Requirement 1 >>
From the text below on Germany's first and second vote, extract the portion that begins at the words "First and second" and stops after "the final result.".
Requirement 2 >>
Summarize the text below on the German federal voting system in two sentences.

First and second vote

As in Hungary, citizens have two votes in the German federal parliamentary elections. The first vote is for the single-member constituency (Bundeswahlkreis), which is a single-round system with a simple majority, and the second is for the party lists established on a regional basis. Unlike in Hungary, the German electoral system is not based on a 'parallel system', where votes for individual candidates and party lists are carefully separated (this system is modified somewhat in Hungary by the winner-loser compensation system, but is still basically a 'parallel system'), but the two sub-systems are intertwined and a special procedure determines the final result.

The German system is usually referred to in the literature as a mixed member proportional system, which is a hybrid system.

Although the principle of proportionality is fundamental, it is nuanced by the single-member constituency vote, which can be interpreted as a preference vote in a list system. It is the second vote that determines the composition of the parliamentary horseshoe, since it is this vote that determines the presence and strength of the parties, using the Sainte-Laguë/Schepers allocation method. This allocation method is also known in the Anglo-Saxon world as the Webster method, and is based on a divisor method quite similar to the d'Hondt method used in Hungary.

The list vote result, however, only determines the size of the political groups, their composition being determined by the first vote. In this sense, it is the winner and the non-winner in the single-member constituencies following a party list vote that will ultimately determine who will take a seat in the faction of the preferred party. This can be interpreted as preferential voting, but not in the way it is in the Czech Republic or Slovakia, where you can pick and choose from the candidates on the party list, ranking some candidates ahead of others by your vote, but by voting for individual candidates.

The importance of the results in the single-member constituencies is illustrated also by the so-called Grundmandatsklausel (basic mandate clause), which is hardly known even to election experts. This clause stipulates that parties that fail to meet the 5% threshold can enter the Bundestag on the basis of the party list if they win at least three constituencies.

This is the reason why, for example, should the Bavarian Christian Social Union (CSU) be dangerously close to the threshold (it won 6% at federal level in 2017), it is virtually impossible for it not to get into the Bundestag, - even if it were below the threshold - because usually it wins all the 46 single-member constituencies in Bavaria.

In 1994, the post-communist PDS would have been excluded from parliament with a list result of 4.4%, but after winning three single-member constituencies in East Berlin, it gained proportional representation in the German federal parliament. In 2017, the AfD would have become a factor in the Bundestag with its three parliamentary seats won in single-member constituencies in Saxony, even if it had failed to meet the 5% threshold for entry (which is far from being the case given its result of 12.6%,). The legislation favors political formations with strong regional roots and introduces a slight majority element into the system.

(Stored data entries)
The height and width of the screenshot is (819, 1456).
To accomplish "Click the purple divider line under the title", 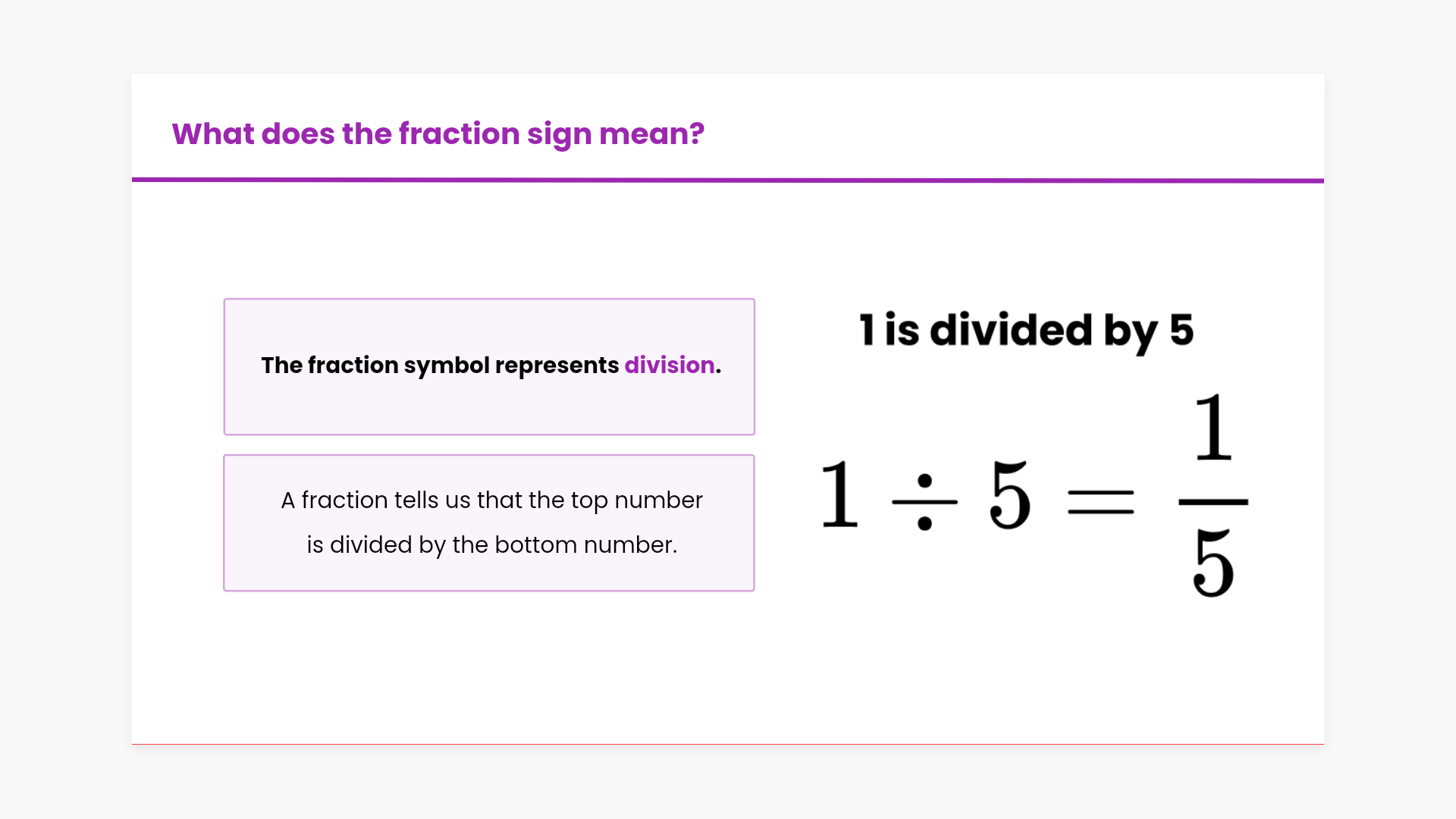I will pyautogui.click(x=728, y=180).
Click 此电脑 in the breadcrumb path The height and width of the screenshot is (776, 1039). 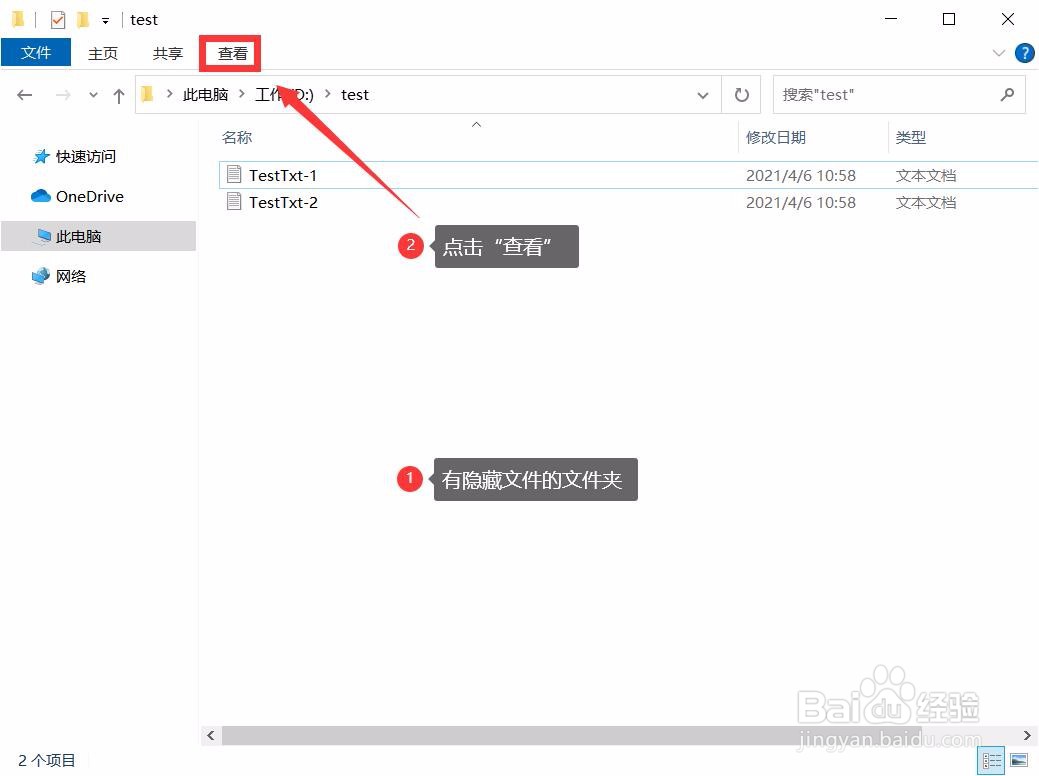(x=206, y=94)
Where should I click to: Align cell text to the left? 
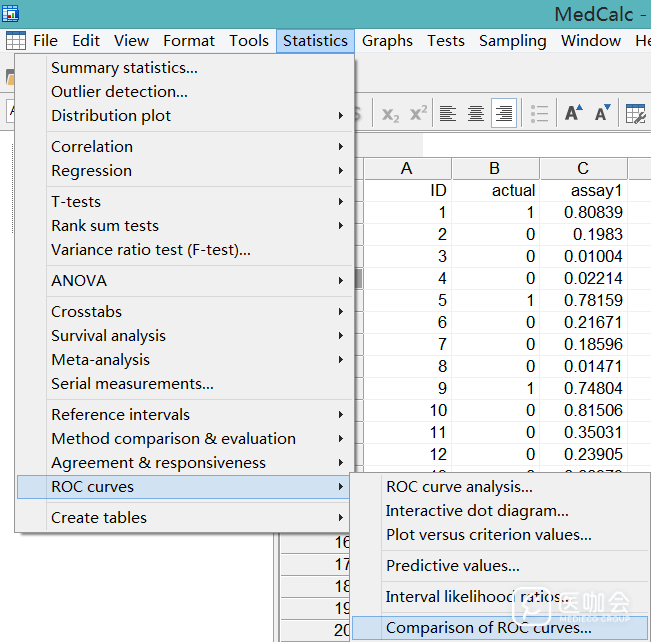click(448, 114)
...
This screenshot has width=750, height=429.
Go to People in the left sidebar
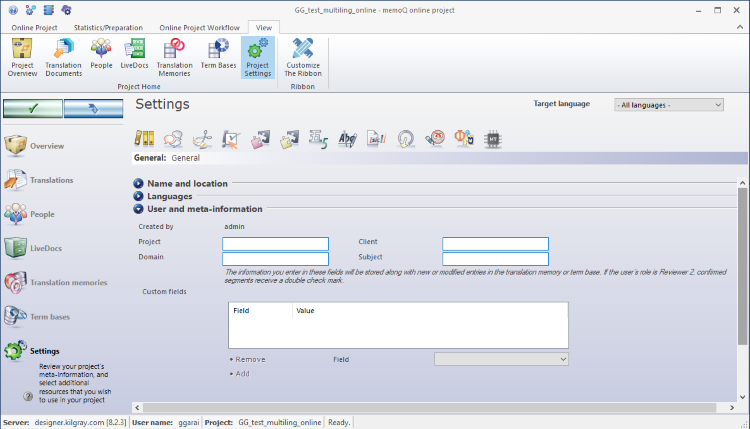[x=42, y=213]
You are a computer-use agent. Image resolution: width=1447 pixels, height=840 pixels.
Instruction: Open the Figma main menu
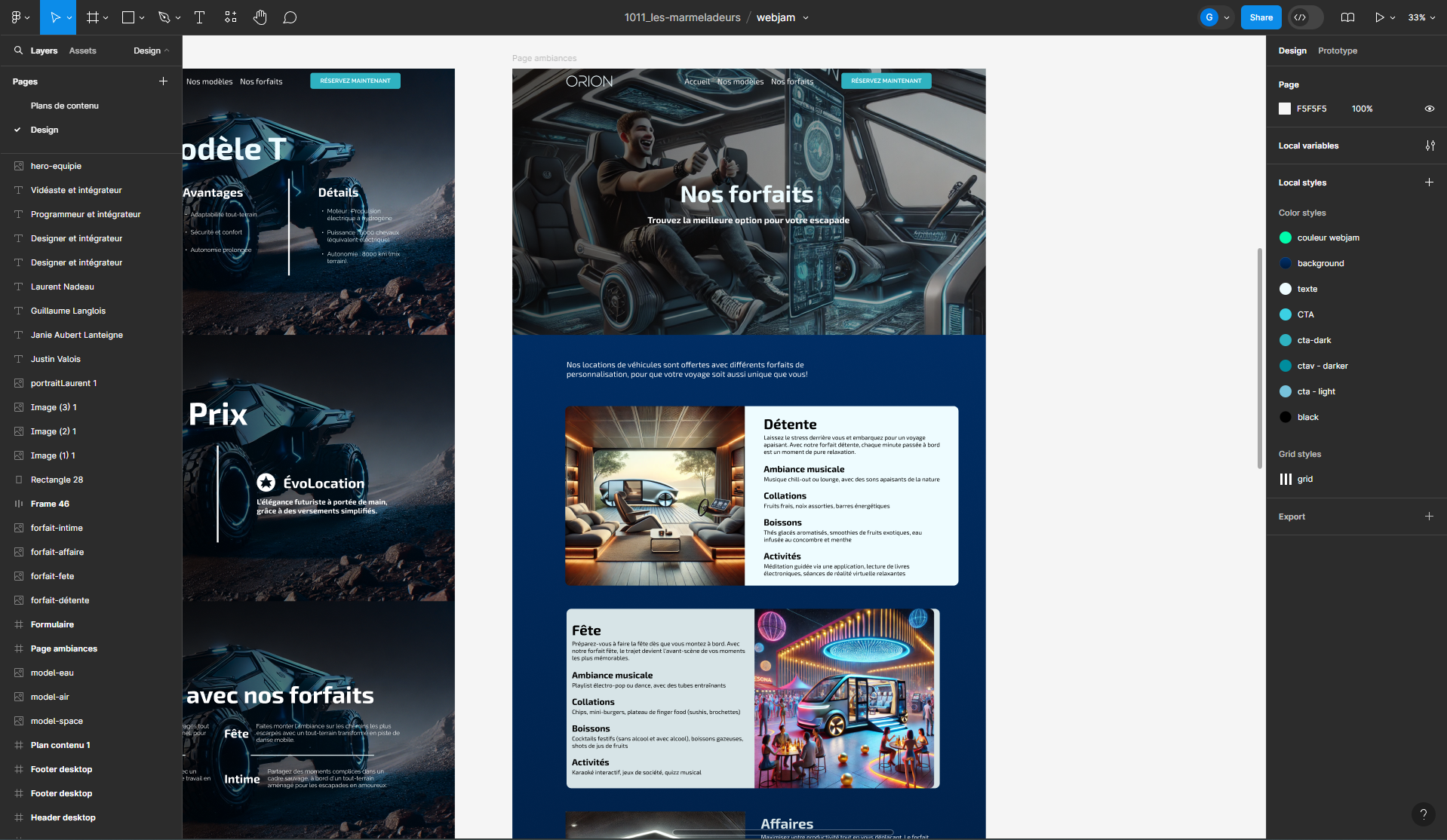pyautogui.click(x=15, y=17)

Full response 1 >>
First and second vote

As in Hungary, citizens have two votes in the German federal parliamentary elections. The first vote is for the single-member constituency (Bundeswahlkreis), which is a single-round system with a simple majority, and the second is for the party lists established on a regional basis. Unlike in Hungary, the German electoral system is not based on a 'parallel system', where votes for individual candidates and party lists are carefully separated (this system is modified somewhat in Hungary by the winner-loser compensation system, but is still basically a 'parallel system'), but the two sub-systems are intertwined and a special procedure determines the final result.

Full response 2 >>
In German federal elections, citizens cast a first vote for a single-member constituency and a second vote for regional party lists, and the two are intertwined in a mixed member proportional system. The second vote sets the parties' strength through the Sainte-Laguë/Schepers method, the first vote decides who fills the seats, and under the basic mandate clause a party below the 5% threshold can still enter the Bundestag by winning at least three constituencies.